Institute for Interdisciplinary Information Sciences
News: on Spring 2016 I’m starting as an Assistant Professor at the Chinese Academy of Sciences, at Xiaoming Sun’s group. My new website is here, and I will not be updating this website after March, 2016.
I finished my Ph.D on August 2015 and defended on December. In graduate school, I read computer science and mathematics under the advising of Periklis A. Papakonstantinou in Institute for Theoretical Computer Science (Turing Award winner Andrew Yao’s institute) at Tsinghua University. I was also a member of and contributed in the Laboratory for the Study of Randomness in Computation and Cryptographic Complexity (RC^3/IIIS) from the beginning of its establishment.
My undergraduate study was in the elite Tsinghua CS class, aka Yao Class. I was offered direct admission to Yao Class because of a Gold Medal in CMO, and was offered direct admission to the Tsinghua PhD program as well.
I have a broad interest in cryptography and complexity theory, especially in foundations of cryptography and streaming algorithms. My CV is available here.
My Research on Crypto & Randomness over Big Data
Streaming Randomness Extraction:
A randomness extractor is applied to extract high-quality randomness (i.e. almost uniform) from a weakly random source, with the help of a short random seed. We hope to implement extractors in a streaming fashion, where both the local memory and the ability to access the input (e.g. the weak source) are severely limited. In particular, in a small space (e.g. poly-log(n) for input length n) an algorithm that computes a randomness extractor is allowed to make only a tiny small (e.g. log log n) number of passes (scanning from left to right) over the input and an auxiliary read/write external stream.

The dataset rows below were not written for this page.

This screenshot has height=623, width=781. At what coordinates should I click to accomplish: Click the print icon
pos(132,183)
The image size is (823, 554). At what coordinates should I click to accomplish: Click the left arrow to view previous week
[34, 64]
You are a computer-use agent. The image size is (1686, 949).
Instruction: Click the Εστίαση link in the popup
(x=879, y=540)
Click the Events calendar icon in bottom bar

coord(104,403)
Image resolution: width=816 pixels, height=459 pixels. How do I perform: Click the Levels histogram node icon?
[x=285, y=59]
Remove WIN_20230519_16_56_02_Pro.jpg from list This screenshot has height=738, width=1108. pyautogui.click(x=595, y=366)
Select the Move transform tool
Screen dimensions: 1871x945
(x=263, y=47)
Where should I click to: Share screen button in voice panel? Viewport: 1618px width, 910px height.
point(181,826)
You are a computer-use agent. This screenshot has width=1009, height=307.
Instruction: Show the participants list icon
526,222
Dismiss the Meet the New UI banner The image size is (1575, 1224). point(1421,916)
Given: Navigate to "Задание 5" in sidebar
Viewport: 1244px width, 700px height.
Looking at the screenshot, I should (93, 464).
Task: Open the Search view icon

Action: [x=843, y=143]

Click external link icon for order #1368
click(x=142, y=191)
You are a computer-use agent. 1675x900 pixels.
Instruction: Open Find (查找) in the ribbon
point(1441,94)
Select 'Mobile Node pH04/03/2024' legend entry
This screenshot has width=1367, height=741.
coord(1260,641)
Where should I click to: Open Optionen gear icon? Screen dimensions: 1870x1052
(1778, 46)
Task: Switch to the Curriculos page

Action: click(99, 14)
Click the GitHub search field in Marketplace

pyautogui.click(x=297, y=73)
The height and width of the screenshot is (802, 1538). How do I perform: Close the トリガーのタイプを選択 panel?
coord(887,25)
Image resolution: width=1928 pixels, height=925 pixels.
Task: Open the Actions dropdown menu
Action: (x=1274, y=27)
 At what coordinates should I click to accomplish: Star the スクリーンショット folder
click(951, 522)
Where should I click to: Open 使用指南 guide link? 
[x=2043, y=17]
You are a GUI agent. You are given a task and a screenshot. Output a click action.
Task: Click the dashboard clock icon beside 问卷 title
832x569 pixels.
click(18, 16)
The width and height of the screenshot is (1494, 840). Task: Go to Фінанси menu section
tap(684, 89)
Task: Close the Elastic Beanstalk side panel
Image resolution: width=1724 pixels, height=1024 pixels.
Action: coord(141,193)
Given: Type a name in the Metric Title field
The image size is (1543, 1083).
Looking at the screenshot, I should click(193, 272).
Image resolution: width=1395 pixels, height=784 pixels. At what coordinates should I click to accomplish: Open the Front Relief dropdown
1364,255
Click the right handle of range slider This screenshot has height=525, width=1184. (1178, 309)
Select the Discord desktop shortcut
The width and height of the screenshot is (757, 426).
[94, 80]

I started working on this topic back in 2011 in a joint work with Prof. Papakonstantinou.
When this work started, only a lower bound for the single-stream case was known. Later, we concluded the first lower bound when more than one streams are available (i.e. for stronger streaming algorithms). This happened in 2013 -- we should acknowledge the contribution and thank Professor Paul Beame for the collaboration back in the summer of 2012.
Perhaps surprisingly, instead of improving our (seemingly weak) lower bound, we obtained a working construction that matched it -- i.e. our lower bound is optimal. Since then, much of the effort is spent in experimentally realizing high-throughput streaming extractors and testing the quality of the produced outputs. The numbers measured in these experiments are spectacular.
This research has been completed now, and we are putting it together in one integrated writeup -- contains both the extensive experimental and theoretical parts. This is to be submitted soon.
The goal is to implement cryptographic primitives, e.g. one-way functions, pseudorandom generators, and public-key systems in a streaming fashion. In particular, we consider small space (e.g. poly-logarithmically) algorithms making only a small (e.g. constant) number of passes over the input (e.g. the key/message). This is not to be confused with stream ciphers, since the key is too long to be stored in the internal memory.
In a joint work with Papakonstantinou, I find a way to construct one-way functions computable by a log-space streaming machine using only 5 passes over 2 read/write streams, assuming there is a one-way function computable in NC^1. We have also fleshed-out a generic construction of streaming pseudorandom generators from any streaming one-way functions, with an overhead of 2 additional passes. Moreover, when conjecturing the cryptographic hardness of decoding a random linear code, we have a simpler and more efficient construction of streaming one-way functions.
For public-key systems, we can achieve semantically security and both encryption/decryption streaming computable.
On the impossibility aspect, we prove an impossibility result for super-linear stretch streaming pseudorandom generators. Similar tools can be applied to achieve a lower bound to the private-key length in any semantically secure public-key encryption scheme with a streaming decryption algorithm.
The most exciting point is that we base cryptographic primitives on hardness assumptions without being able to compute its instances. For example, we can make use of the hardness of factoring without multiplying two large integers! This is quite counter-intuitive and is definitely impossible by black-box constructions. To that end, highly non-standard non-black-box techniques (i.e. randomized encoding) must be employed. Though the idea is similar to Cryptography in NC^0 by Applebaum-Ishai-Kushilevitz, the streaming cryptography is technically orthogonal and completely different.
Previously, I have got some negative results in this area for specific types of constructions. An example from my work on this, is in a joint work with Papakonstantinou, where I showed that applying linear operators, in particular, a universal family of linear hash functions, to shrink the output of a pseudorandom generator could be even not one-way, which excludes specific methods in constructing length-efficient streaming cryptographic primitives.
I also work on function incompressibility, zero-knowledge/witness-indistinguishable PCP, online story scheduling, and some learning algorithms.